Barrière 2: Standaardisatie
Voor het pgd werken ICT-oplossingen, zoals apps, apparaten en informatiesystemen samen. De ICT-wereld staat echter niet bekend om de vrije uitwisseling van informatie en toepassingen. Een bloeddrukmeter is dus niet één app, maar minstens drie: een voor iOS, een voor Android en een voor Windows. Dat zal de integratie van gegevens uit andere pgd’s eerder tegenwerken dan mogelijk maken.
Barrière 3: Big Data
Door de apps komt er een gigantische golf aan informatie over de zorgverleners heen. Hoe kunnen we er voor zorgen dat zorgprofessionals al deze informatie met collega’s en andere organisaties in de zorgketen delen? Maar Big Data staat vooral voor ‘inzicht krijgen in enorme hoeveelheden gegevens’. Zorgsystemen zullen informatie sneller, beter en slimmer moeten verwerken om een geautomatiseerde vooranalyse te maken. Als het scheiden van het koren en het kaf mensenwerk blijft, blijven er nog minder handen over aan het bed.
Barrière 4: Verdienmodel
Het pgd belooft de zorg goedkoper en efficiënter te maken. Alle betrokken partijen zien daarom een grote waarde voor de burgers, de zorgorganisaties en de investeerders. Maar waar komt die waarde vandaan, of: wie gaat dat betalen? Zorgverleners, IT-leveranciers, de zorgverzekeraars of toch de consument?

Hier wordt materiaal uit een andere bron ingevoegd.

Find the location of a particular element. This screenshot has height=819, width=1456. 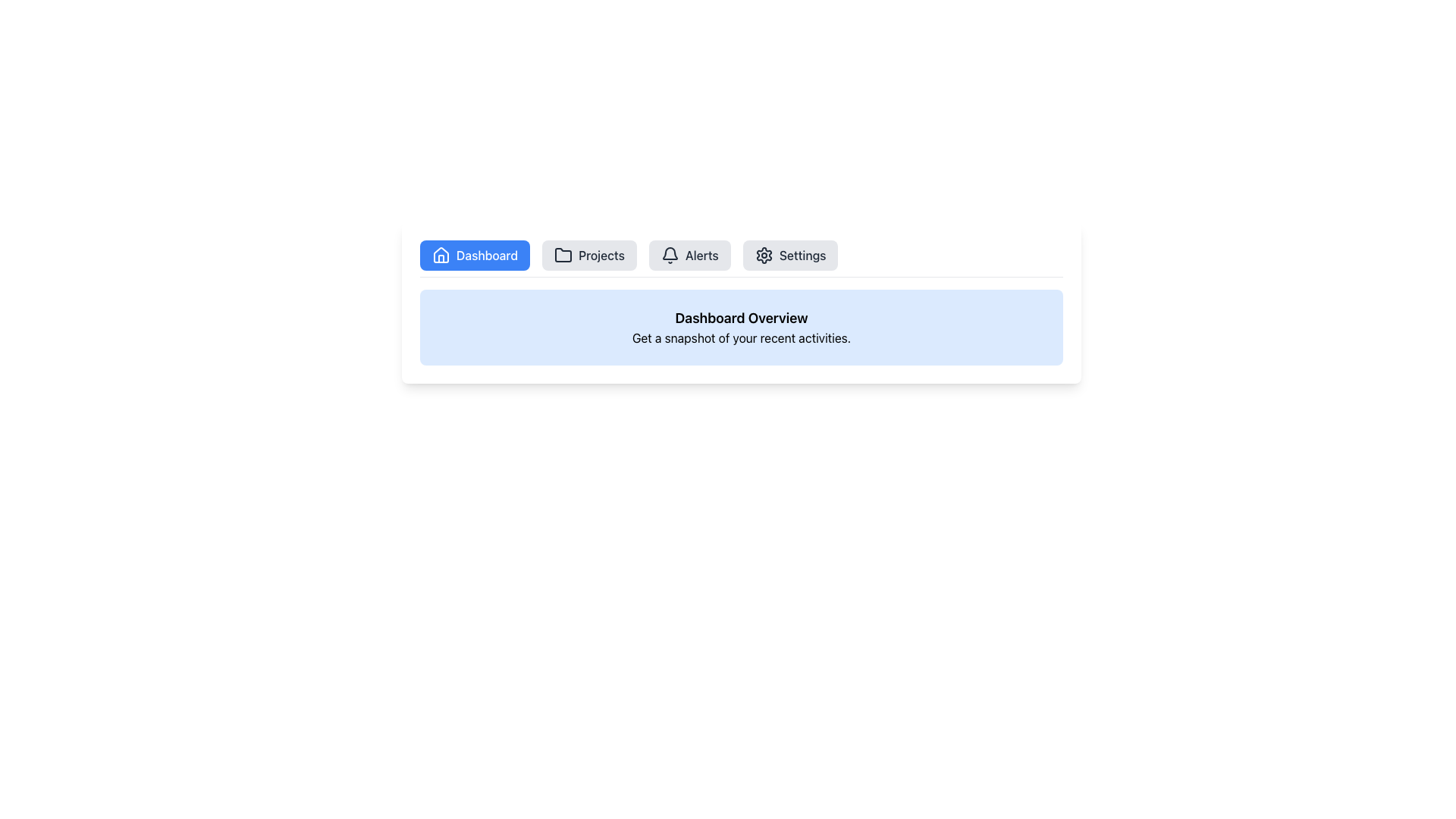

the Dashboard button located in the top-left quadrant of the navigation bar to possibly trigger a visual effect is located at coordinates (474, 254).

De makers van de apps weten wel waar het geld zit: bij adverteerders. Zij stellen dat de informatie over de gezondheid ook interesse kan wekken voor aanverwante producten en diensten. Maar hoe ver gaat dat? Weinig mensen willen advertenties zien op basis van aandoeningen, lijkt mij.
Barrière 5: Tijd
De patiëntenfederatie NPCF werkt samen met artsenfederatie KNMG en Zorgverzekeraars Nederland in het project PGD kader 2020 project. Het doel is de opschaling van digitale gezondheidsdossiers voor zorgconsumenten te versnellen. Als we op de naam van het project af gaan, zal dat pas over minstens 5 jaar het geval zijn. Mogelijk zijn de goede voornemens dan al achterhaald. Tot die tijd blijven de aanbieders van pgd’s en apps vechten om dat ene, echte pgd te worden. Strijd staat innovatie meestal in de weg.